**Written problem**
Rewrite the Toyah mayor article between "The FBI arrested" and "just 100 residents.", inclusive, swapping every "allegations" for "accusations".

**Text passage**
"""

Toyah mayor resigns Friday


Dec 22, 2012 (Odessa American - McClatchy-Tribune Information Services via COMTEX) -- Embattled Toyah Mayor Bartolo Sanchez resigned Friday amid accusations he fleeced his city of about $300,000 through fraudulent reimbursement claims and personal expenditures, according to Sanchez' lawyer, John Young, of Sweetwater.



Toyah asked the City Council to accept his resignation as immediate, Valdez wrote in a statement.

The FBI arrested Sanchez, 41, on Nov. 30. A federal grand jury indictment unsealed the same day charges Sanchez with one count of bank fraud, one count of wire fraud and four counts of aggravated identity theft, according to the following announcement by FBI Special Agent in Charge Mark Morgan and United States Attorney Robert Pitman.


Sanchez denies the allegations and vows to refute the charges, Young said, according to the statement.

"It is unfortunate that Bart has been accused of such serious conduct arising out of his service as mayor of this fine community," Young said, according to the statement. "Bart has served the citizens of Toyah honorably and proudly for several years and we will defend against the Government's allegations vigorously and thoroughly. " Sanchez became mayor of the Toyah on May 22, 2006. It's a small town, about 1.6 square miles with just 100 residents.

The mayor received no pay for his service, but he did have signatory authority over all city accounts at West Texas National Bank in Pecos, according to the indictment.

The FBI says Sanchez signed a $228,132 settlement agreement on May 14, 2009 with the energy company Chesapeake Operating -- money that meant to cover repairs on Toyah streets damaged by Chesapeake vehicles. But Sanchez didn't tell the City Council, the indictment states.

Instead the FBI says Sanchez deposited that money in a bank account he created.

And, according to the indictment, Sanchez wrote checks to himself from this account, just like he did from various other city bank accounts.

Most of these checks were written to reimburse him for fraudulent mileage claims as well as various other personal expenses which "had little or nothing to do with official City business," the release from the bureau states.

The city checks required a second signature. To keep City Council members from catching on to his scheme, the indictment states Sanchez would simply forge the signature of "a City of Toyah employee, hereinafter identified as B.S." The mayor could face 30-year imprisonment on the bank fraud charge, 20 years on the wire fraud charges and mandatory two-year terms for each aggravated identity theft charge.

Assistant U.S. Attorney Austin Berry is prosecuting. The case is currently set for trial before the Honorable Robert Junell, United States District Judge, for Feb. 4, 2013.

"""

**Dataset content**
"""

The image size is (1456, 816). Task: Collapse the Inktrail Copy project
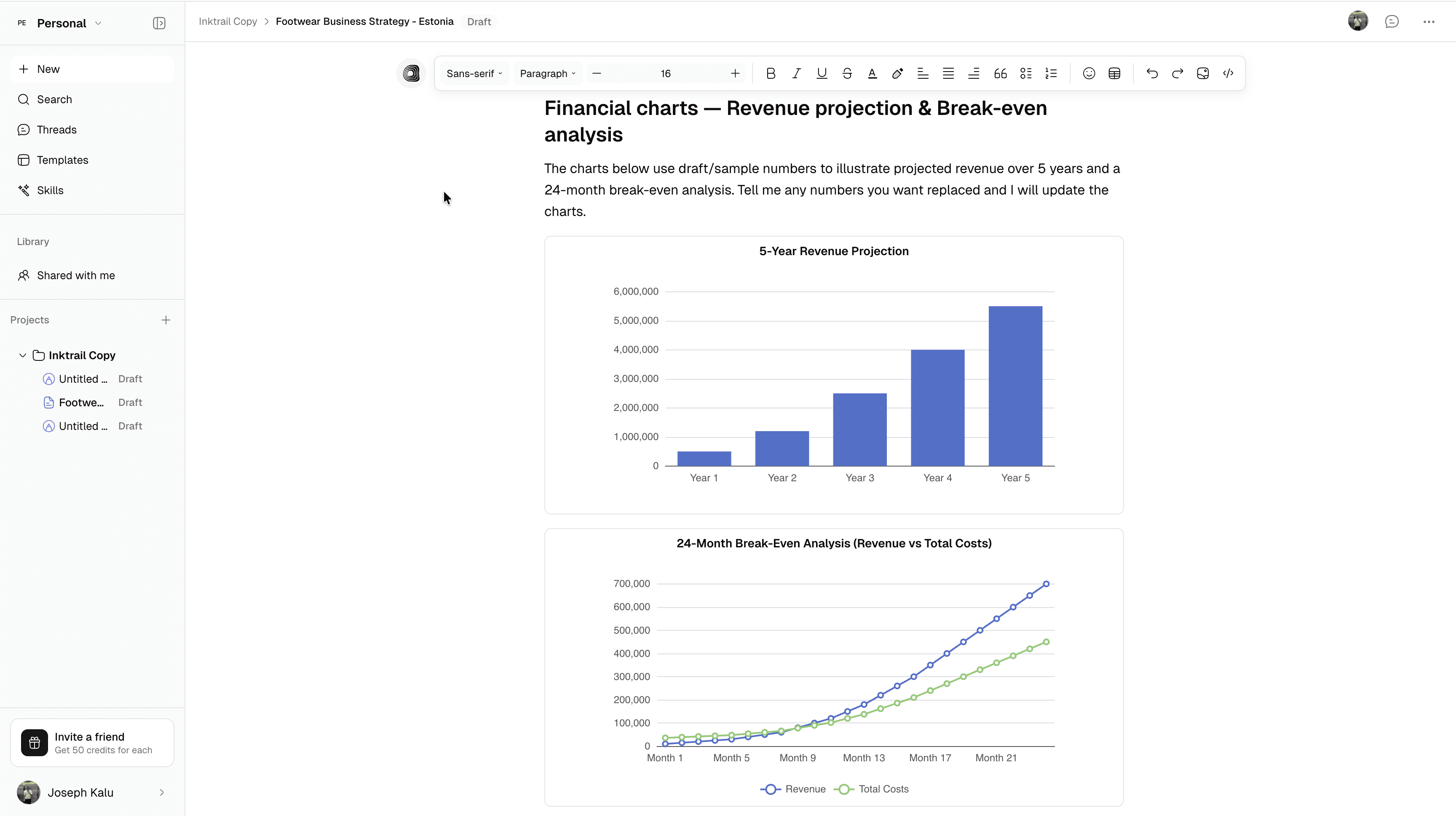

"""

**Answer to the problem**
The FBI arrested Sanchez, 41, on Nov. 30. A federal grand jury indictment unsealed the same day charges Sanchez with one count of bank fraud, one count of wire fraud and four counts of aggravated identity theft, according to the following announcement by FBI Special Agent in Charge Mark Morgan and United States Attorney Robert Pitman.


Sanchez denies the accusations and vows to refute the charges, Young said, according to the statement.

"It is unfortunate that Bart has been accused of such serious conduct arising out of his service as mayor of this fine community," Young said, according to the statement. "Bart has served the citizens of Toyah honorably and proudly for several years and we will defend against the Government's accusations vigorously and thoroughly. " Sanchez became mayor of the Toyah on May 22, 2006. It's a small town, about 1.6 square miles with just 100 residents.